Let’s be clear here. Ilana’s conversion was Orthodox. Israeli law demands official recognition of her conversion. And those refusing to recognize it are not rabbis. They’re not religious at all, in fact. They’re merely Interior Ministry pencil-pushers trying to prevent the “floodgates” of conversion granting automatic Israeli citizenship through the Law of Return.

Since 2002, however, the State of Israel has taken a step backward, refusing immediate recognition of conversion certificates issued by recognized communities in the Diaspora. Today, if someone converts in a Diaspora community, it will take at least a year before the State of Israel recognizes that person as Jewish.

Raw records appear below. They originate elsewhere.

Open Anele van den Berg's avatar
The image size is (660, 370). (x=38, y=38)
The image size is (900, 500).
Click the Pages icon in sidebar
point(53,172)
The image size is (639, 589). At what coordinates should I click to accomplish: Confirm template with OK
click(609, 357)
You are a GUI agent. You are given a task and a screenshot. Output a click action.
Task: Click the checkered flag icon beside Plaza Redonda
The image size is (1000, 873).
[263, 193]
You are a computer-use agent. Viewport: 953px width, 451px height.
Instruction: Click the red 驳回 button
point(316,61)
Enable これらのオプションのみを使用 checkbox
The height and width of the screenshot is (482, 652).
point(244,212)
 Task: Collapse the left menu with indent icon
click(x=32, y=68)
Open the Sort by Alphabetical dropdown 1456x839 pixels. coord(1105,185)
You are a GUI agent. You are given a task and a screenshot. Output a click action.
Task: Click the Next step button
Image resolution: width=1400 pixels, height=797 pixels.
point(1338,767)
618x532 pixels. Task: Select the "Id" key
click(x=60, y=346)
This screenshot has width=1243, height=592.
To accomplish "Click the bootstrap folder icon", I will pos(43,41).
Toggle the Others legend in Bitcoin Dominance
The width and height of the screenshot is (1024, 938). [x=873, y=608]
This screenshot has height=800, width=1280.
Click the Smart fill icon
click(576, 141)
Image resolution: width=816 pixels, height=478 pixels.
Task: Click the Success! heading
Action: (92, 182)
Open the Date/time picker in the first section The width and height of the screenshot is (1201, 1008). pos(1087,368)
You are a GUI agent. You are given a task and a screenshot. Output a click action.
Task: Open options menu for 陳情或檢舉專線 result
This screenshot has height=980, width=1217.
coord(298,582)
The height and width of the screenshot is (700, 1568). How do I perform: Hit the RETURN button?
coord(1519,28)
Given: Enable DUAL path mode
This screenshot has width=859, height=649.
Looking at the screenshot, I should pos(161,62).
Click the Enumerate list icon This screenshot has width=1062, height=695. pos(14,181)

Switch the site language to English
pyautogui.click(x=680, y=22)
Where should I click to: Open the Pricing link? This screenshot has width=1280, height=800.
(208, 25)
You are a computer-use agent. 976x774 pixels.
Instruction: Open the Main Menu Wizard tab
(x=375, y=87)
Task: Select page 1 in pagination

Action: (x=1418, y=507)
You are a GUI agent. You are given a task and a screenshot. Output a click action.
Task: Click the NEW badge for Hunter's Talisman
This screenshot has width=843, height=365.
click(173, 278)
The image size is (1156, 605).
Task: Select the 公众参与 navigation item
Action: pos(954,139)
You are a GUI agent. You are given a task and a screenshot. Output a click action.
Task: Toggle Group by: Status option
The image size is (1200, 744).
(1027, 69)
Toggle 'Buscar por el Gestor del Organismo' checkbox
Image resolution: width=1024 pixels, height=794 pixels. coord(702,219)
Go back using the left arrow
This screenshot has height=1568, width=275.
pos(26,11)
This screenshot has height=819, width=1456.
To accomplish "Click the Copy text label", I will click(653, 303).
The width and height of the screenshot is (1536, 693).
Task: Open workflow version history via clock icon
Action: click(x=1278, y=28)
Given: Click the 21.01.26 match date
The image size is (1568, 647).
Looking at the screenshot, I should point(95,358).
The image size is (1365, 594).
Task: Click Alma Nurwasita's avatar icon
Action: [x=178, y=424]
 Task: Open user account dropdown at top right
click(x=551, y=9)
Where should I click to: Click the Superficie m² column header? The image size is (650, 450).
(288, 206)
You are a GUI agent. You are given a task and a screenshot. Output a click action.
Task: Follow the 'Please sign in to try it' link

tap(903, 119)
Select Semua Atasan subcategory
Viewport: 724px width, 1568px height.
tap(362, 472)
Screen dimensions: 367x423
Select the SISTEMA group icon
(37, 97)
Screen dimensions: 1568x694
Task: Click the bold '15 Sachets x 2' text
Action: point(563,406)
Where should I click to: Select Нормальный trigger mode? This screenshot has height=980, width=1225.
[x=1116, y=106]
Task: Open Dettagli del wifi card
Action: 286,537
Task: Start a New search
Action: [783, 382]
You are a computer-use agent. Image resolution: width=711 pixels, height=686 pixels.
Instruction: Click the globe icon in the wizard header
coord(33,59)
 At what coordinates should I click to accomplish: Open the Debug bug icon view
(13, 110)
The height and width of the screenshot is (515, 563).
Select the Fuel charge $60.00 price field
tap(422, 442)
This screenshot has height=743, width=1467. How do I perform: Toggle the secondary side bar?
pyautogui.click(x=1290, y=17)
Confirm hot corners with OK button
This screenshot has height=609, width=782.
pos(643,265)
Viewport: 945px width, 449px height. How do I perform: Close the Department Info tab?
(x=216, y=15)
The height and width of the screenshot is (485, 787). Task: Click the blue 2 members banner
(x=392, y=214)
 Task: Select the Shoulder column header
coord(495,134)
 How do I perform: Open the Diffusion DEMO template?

Though the Supreme Court ruled in 2005 that all converts should immediately be allowed to emigrate under the Law of Return – a law that has become sacrosanct in Israel-Diaspora relations – the Justice and Interior ministries continue to insist on draconian “citizenship tests” for converts that horrify each of us, from our different perspectives.

American Orthodox rabbis, the Interior Ministry feels, can’t be trusted to decide who is in and who is out of the Jewish people.

It is the feeling of a handful of ignorant bureaucrats – ignorant of Judaism and Jewish identity, and ignorant of Israeli law – that decides the day.

Why? Because the Diaspora is silent and respectful. Instead of demanding respect for their support and love, the Diaspora assumes Israelis are either their betters or their “ethnic” cousins. Either way, you can’t demand too much.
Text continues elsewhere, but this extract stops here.